He sort of hates the memorial, when he lets himself admit it. It’s big and ugly and seems too much like that modern art bullshit his mom was always raging against. But he still goes to it at least once a week because it’s the only memorial he has, even if it is gaudy. It’s the word ‘remember’ spelled out using things Venjix destroyed, things that were salvaged from the wasteland expeditions in the early days of Corinth. People stick flowers in the cracks of it which probably makes it uglier if anything, but Scott doesn’t judge them for it. It makes people feel better. Today he stands a little ways away from the memorial so people with flowers can get close and watches them.

“No flowers from the red ranger, huh?” a voice asks behind him. He turns slightly to see that a man has appeared beside and a little behind him, just out of his line of sight. It’s an impressive feat, sneaking up on a ranger, and he wonders vaguely if the man did it on purpose. He certainly doesn’t seem like he’s a threat, but you never know. The man shrugs, unaware of Scott’s silent sizing up. “I never bring flowers either. They always hated ‘em. They’d hate this memorial too; it’s pretty ugly.”

Scott finally settles on ‘not a threat’ and relaxes imperceptibly. “I don’t bring them ‘cause they make it more ugly, but the whole ‘person you’re doing it for hating it’ is a good point too. Family?”

The man’s brow furrows for a moment like he’s considering the question seriously. “Yeah,” he says finally. “Yeah, they were family.”

“Mine too,” Scott says. “My brother, Marcus.” He swallows an unexpected lump in his throat. Marcus gets easier to talk about as time goes on, Scott discovers, but not any less painful. “Went down near the end in an aerial battle. We were pilots together.”

The man nods, staring ahead at the memorial with unfocused eyes. “My city was one of the first ones hit. They didn’t even get a chance to start early evacuation. Only a handful of people survived.”

“How did you manage to be one of the lucky few?” Scott asks, watching a little girl stick a rose between a metal refrigerator and a golf club.

“I was out of town.” He sounds broken when he says that, like it’s the biggest shame of his life. “My… They bought me a snowboarding trip for my twenty-fifth birthday. I always wanted to go, but I couldn’t save enough. So they finally talked me into taking the present, and the next thing I hear the entire city’s wiped out.”

Scott doesn’t say that he’s sorry. He would have, before, but now sorry seems weak and insufficient. He won’t say he’s sorry until he’s put Venjix down for good and done his job and earned his right to apologize because he finally made it right. “Got any other family? Were any of the others out of town?” he asks instead.

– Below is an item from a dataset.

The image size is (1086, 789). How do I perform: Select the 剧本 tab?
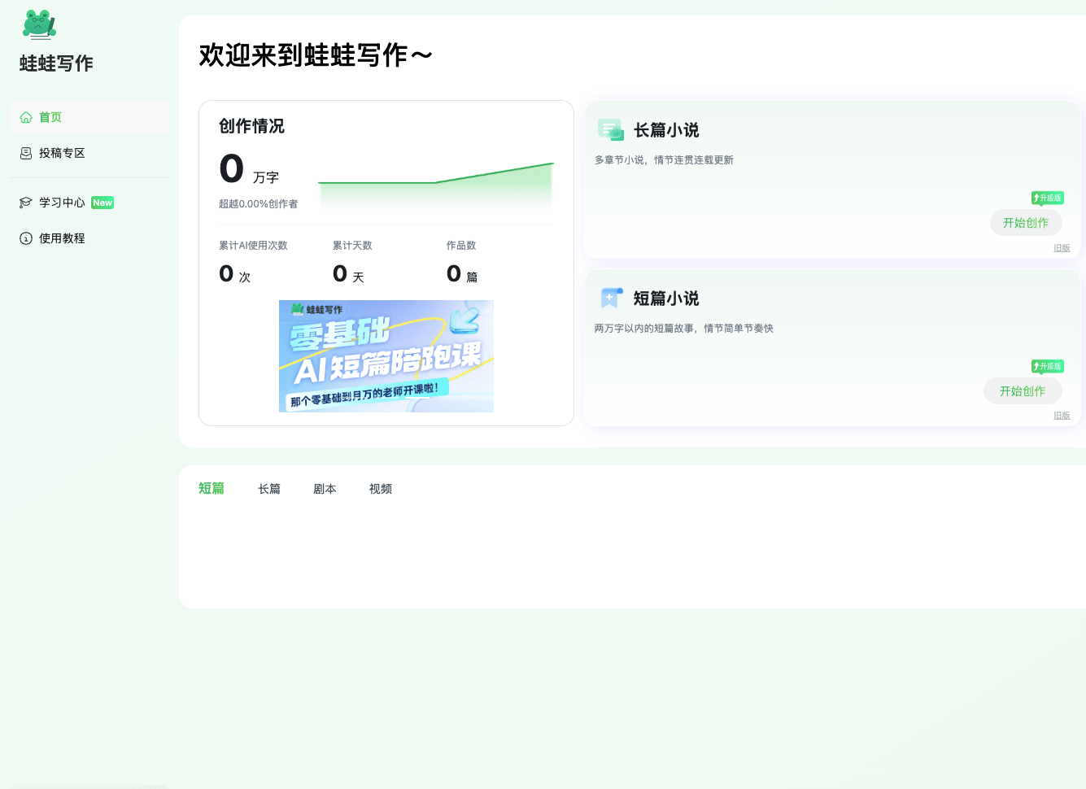click(325, 488)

The man is silent for a long time, his expression unreadable. “One of them lived in a different city. It evacuated long before Venjix got near it. But we haven’t spoken since I left for the snowboarding trip.” He doesn’t sound regretful, just tired. Resigned. Like he’s okay with not speaking to his family.

“Why not?” Scott asks.

He shrugs. “I think we blame each other for living, which is stupid I know, but...” He trails off, seeming unable to justify his assertion.

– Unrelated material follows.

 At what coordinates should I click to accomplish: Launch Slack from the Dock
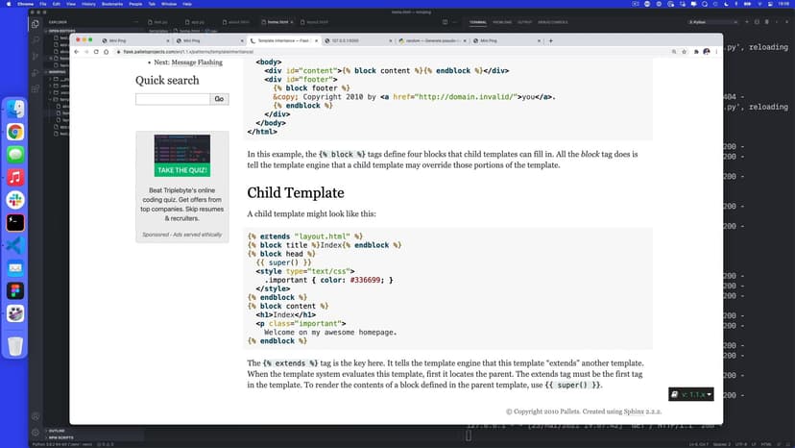(15, 199)
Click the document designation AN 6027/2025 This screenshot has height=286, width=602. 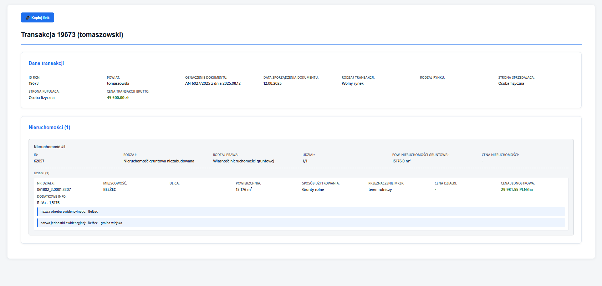(213, 83)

It’s Scott’s turn to be silent. After a while he says, “You know, I don’t have anyone to talk to about my brother. My dad doesn’t talk about him, and no one else I know knew him. I keep forgetting weird things about him. Like, the other day I forgot what his laugh sounded like.” There’s another silence, then, “I’m scared that one day I won’t remember him at all, and then no one will remember him, and he’ll be irrelevant.”

“Is your point that I should talk to him?” the man asks, his tone yielding nothing.

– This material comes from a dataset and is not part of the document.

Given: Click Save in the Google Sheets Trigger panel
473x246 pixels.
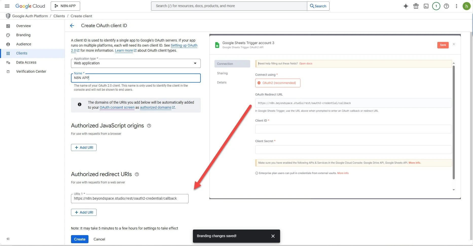Looking at the screenshot, I should (x=443, y=45).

“No, my point is… who will remember them if you won’t? And how will you remember them if you never talk about them? And who are you going to talk to about them if you don’t talk to him? I don’t know your family, but I can’t imagine that they would want you two to not be speaking.”

A smile flashes across his face. “Man, I can tell you’re a red.” The comment momentarily throws him, but the man doesn’t give him time to decipher it. “You’re right; I don’t want to forget.”

Scott hesitates, then says, “Tell me about them. Tell me what you want to remember.”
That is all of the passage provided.